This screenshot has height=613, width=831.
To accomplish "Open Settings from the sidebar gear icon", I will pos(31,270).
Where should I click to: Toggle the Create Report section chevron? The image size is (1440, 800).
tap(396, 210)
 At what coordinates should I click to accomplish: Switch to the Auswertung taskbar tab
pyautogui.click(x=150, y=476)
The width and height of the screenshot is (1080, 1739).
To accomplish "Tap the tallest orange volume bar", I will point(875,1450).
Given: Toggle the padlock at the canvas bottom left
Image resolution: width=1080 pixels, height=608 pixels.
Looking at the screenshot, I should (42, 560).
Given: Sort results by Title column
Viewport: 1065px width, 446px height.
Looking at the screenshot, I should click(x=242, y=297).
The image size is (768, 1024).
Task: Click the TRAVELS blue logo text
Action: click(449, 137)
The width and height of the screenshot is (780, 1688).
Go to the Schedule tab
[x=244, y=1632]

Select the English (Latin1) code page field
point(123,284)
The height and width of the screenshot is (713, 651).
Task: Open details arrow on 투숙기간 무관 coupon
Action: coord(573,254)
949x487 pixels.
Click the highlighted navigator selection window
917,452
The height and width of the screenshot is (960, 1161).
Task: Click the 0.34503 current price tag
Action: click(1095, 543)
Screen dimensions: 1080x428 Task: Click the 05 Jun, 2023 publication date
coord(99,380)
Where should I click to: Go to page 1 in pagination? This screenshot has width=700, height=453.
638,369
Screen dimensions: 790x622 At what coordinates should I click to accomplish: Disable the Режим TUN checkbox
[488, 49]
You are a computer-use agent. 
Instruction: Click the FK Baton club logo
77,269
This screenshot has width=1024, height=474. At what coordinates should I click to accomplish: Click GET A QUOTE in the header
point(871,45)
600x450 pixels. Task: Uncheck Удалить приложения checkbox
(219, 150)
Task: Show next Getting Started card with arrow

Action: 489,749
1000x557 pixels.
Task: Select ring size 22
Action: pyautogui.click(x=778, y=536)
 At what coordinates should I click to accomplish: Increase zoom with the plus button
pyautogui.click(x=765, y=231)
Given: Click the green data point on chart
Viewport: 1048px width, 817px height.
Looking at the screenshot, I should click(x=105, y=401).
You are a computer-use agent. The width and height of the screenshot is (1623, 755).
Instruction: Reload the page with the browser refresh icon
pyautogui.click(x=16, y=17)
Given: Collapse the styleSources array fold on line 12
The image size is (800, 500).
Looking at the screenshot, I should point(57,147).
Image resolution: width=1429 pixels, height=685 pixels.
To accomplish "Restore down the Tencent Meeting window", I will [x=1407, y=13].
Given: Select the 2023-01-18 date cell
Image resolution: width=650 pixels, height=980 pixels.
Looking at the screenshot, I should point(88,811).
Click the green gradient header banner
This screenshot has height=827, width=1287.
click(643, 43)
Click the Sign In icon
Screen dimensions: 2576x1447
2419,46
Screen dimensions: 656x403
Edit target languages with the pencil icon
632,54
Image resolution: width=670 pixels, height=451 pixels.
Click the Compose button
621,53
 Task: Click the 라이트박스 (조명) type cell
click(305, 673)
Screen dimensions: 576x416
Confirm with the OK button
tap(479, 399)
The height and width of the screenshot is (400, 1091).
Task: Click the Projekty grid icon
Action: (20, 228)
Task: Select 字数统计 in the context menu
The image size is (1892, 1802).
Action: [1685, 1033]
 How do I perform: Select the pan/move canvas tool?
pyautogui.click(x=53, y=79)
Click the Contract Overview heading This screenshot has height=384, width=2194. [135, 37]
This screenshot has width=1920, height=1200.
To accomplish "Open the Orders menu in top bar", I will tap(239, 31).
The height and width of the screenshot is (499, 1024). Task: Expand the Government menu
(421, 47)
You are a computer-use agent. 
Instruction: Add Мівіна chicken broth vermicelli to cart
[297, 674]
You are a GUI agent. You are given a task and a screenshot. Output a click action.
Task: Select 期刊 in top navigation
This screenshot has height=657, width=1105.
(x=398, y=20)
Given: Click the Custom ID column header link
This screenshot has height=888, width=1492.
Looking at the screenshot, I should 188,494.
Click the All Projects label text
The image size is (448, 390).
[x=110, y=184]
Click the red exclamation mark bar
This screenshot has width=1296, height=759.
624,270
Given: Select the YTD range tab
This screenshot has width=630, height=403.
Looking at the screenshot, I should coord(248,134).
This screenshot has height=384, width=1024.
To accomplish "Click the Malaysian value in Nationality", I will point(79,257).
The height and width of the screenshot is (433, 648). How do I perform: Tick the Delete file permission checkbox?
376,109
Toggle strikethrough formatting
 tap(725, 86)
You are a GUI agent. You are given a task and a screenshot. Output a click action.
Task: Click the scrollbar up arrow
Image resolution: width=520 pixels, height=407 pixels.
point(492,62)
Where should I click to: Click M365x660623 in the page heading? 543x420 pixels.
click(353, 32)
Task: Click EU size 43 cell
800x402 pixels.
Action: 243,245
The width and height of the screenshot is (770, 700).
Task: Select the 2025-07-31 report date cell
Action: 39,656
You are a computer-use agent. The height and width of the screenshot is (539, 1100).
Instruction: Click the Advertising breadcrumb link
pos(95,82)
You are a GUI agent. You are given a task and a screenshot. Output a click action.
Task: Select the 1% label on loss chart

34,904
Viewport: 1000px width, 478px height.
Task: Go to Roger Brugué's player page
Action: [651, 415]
___
• _EXERCISE AIM_
From the entries, report each line that includes the word "green".

• _WRITTEN RESPONSE_
Given: Click the green data point on chart
Click the green gradient header banner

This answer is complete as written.